"""

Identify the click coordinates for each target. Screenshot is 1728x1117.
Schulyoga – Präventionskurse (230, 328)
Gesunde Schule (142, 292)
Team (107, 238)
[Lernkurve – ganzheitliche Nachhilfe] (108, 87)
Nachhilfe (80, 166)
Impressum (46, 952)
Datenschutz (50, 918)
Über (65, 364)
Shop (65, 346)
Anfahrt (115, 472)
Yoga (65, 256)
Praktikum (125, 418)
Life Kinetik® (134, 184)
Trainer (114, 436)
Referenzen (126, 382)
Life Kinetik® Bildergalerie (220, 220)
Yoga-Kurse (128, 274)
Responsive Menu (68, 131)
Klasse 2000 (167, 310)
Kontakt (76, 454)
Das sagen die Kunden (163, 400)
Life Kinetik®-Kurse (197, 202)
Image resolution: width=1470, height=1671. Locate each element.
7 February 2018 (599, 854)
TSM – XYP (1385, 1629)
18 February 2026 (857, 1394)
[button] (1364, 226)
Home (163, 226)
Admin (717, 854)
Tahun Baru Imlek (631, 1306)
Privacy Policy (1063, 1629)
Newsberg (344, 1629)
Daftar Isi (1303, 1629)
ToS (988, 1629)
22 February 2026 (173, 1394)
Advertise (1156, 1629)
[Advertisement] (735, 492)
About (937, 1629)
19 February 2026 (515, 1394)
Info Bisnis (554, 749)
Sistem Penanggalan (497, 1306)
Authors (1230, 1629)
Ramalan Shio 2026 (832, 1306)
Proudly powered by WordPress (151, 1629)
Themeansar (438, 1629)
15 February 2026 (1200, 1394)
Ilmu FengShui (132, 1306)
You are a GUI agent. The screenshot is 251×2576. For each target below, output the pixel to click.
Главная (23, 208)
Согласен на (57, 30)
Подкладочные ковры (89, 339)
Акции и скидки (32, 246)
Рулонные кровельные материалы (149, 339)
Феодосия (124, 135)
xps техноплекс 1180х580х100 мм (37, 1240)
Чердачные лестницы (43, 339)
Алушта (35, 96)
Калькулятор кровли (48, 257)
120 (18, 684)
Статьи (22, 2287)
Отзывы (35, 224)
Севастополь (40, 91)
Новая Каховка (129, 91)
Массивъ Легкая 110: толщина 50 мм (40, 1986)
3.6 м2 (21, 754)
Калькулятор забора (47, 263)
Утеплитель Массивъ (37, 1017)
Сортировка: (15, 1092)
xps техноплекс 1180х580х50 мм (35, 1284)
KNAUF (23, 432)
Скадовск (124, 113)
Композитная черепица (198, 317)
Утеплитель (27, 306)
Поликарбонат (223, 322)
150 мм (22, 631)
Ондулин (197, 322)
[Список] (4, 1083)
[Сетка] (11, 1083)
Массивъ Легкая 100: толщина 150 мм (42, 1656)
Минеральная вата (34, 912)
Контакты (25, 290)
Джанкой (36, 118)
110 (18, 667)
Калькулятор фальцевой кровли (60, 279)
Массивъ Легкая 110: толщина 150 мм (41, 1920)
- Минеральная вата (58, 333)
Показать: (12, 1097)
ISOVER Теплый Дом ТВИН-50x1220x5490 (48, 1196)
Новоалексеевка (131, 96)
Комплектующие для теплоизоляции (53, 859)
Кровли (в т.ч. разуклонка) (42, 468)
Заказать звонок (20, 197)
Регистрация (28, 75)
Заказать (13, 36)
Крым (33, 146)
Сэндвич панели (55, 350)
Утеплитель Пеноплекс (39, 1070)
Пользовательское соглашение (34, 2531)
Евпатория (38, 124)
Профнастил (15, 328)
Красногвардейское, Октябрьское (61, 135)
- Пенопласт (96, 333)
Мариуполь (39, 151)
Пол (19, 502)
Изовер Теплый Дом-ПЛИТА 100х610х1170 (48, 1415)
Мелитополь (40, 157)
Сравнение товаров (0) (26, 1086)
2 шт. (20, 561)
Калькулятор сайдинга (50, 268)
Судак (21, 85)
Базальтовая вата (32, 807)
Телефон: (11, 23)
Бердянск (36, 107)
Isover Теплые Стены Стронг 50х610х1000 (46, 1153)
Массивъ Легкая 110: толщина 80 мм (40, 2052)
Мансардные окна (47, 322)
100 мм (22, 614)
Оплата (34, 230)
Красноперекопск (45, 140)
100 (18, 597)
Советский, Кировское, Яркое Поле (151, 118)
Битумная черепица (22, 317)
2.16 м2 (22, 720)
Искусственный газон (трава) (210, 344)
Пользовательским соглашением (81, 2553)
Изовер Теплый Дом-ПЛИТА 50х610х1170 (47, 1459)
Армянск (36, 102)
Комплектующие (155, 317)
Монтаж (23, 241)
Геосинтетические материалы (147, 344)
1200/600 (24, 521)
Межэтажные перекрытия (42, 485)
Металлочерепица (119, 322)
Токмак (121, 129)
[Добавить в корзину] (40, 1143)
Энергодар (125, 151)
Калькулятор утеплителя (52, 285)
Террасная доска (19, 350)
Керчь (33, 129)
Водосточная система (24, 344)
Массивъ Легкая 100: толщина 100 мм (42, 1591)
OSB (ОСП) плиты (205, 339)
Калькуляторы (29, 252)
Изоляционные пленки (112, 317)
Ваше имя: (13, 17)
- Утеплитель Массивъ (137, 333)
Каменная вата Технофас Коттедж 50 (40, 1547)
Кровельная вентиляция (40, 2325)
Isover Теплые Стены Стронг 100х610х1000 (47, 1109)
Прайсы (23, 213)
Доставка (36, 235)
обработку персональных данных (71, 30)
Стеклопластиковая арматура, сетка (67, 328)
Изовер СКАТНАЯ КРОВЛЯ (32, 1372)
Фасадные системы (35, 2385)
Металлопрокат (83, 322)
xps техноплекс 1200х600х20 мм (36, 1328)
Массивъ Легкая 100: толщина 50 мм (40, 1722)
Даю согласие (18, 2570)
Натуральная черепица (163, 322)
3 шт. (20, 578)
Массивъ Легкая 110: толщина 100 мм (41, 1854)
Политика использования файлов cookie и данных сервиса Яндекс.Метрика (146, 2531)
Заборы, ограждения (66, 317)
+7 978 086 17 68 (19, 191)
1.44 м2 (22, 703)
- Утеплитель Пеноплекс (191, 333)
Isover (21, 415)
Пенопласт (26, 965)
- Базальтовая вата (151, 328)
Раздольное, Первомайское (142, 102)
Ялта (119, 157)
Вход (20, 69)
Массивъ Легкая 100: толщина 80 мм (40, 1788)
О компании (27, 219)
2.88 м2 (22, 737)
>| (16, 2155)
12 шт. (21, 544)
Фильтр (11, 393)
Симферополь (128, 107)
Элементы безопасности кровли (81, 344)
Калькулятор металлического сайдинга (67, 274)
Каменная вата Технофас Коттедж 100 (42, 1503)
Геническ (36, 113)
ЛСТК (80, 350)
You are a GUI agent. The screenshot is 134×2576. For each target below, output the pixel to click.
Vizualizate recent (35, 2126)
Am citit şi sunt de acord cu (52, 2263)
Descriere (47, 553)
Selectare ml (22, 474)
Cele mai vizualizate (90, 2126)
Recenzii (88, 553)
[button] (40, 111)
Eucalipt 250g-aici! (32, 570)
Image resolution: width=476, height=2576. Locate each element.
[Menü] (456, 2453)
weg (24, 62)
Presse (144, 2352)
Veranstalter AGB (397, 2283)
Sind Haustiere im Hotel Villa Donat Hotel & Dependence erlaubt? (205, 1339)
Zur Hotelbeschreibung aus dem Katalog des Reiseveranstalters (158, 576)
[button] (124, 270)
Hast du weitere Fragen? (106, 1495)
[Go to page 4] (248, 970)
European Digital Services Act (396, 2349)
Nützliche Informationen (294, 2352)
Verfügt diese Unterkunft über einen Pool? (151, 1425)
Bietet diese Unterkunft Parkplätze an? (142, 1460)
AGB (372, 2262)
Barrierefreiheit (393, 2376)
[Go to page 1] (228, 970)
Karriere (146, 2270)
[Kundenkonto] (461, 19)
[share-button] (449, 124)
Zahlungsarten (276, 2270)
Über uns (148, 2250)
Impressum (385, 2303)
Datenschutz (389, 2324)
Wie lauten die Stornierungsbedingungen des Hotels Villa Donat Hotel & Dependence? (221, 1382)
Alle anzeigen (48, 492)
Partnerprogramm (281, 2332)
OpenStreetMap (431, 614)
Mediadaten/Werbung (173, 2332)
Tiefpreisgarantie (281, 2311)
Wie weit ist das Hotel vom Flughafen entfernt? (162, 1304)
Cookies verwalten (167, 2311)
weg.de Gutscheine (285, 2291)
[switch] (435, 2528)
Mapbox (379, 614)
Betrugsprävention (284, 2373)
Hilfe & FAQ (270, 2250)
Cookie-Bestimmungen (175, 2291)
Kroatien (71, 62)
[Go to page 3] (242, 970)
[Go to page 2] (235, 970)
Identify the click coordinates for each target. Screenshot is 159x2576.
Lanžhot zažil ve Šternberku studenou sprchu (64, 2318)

"""

WHAT IS EXPECTED |
Retype the portion of the data above that starts on the line with "Массивъ Легкая 100: толщина 80 мм (40, 1788)" and finishes on the line with "[button] (124, 270)", including both of those lines.

RESPONSE BELOW |
Массивъ Легкая 100: толщина 80 мм (40, 1788)
О компании (27, 219)
2.88 м2 (22, 737)
>| (16, 2155)
12 шт. (21, 544)
Фильтр (11, 393)
Симферополь (128, 107)
Элементы безопасности кровли (81, 344)
Калькулятор металлического сайдинга (67, 274)
Каменная вата Технофас Коттедж 100 (42, 1503)
Геническ (36, 113)
ЛСТК (80, 350)
You are a GUI agent. The screenshot is 134×2576. For each target below, output the pixel to click.
Vizualizate recent (35, 2126)
Am citit şi sunt de acord cu (52, 2263)
Descriere (47, 553)
Selectare ml (22, 474)
Cele mai vizualizate (90, 2126)
Recenzii (88, 553)
[button] (40, 111)
Eucalipt 250g-aici! (32, 570)
Image resolution: width=476, height=2576. Locate each element.
[Menü] (456, 2453)
weg (24, 62)
Presse (144, 2352)
Veranstalter AGB (397, 2283)
Sind Haustiere im Hotel Villa Donat Hotel & Dependence erlaubt? (205, 1339)
Zur Hotelbeschreibung aus dem Katalog des Reiseveranstalters (158, 576)
[button] (124, 270)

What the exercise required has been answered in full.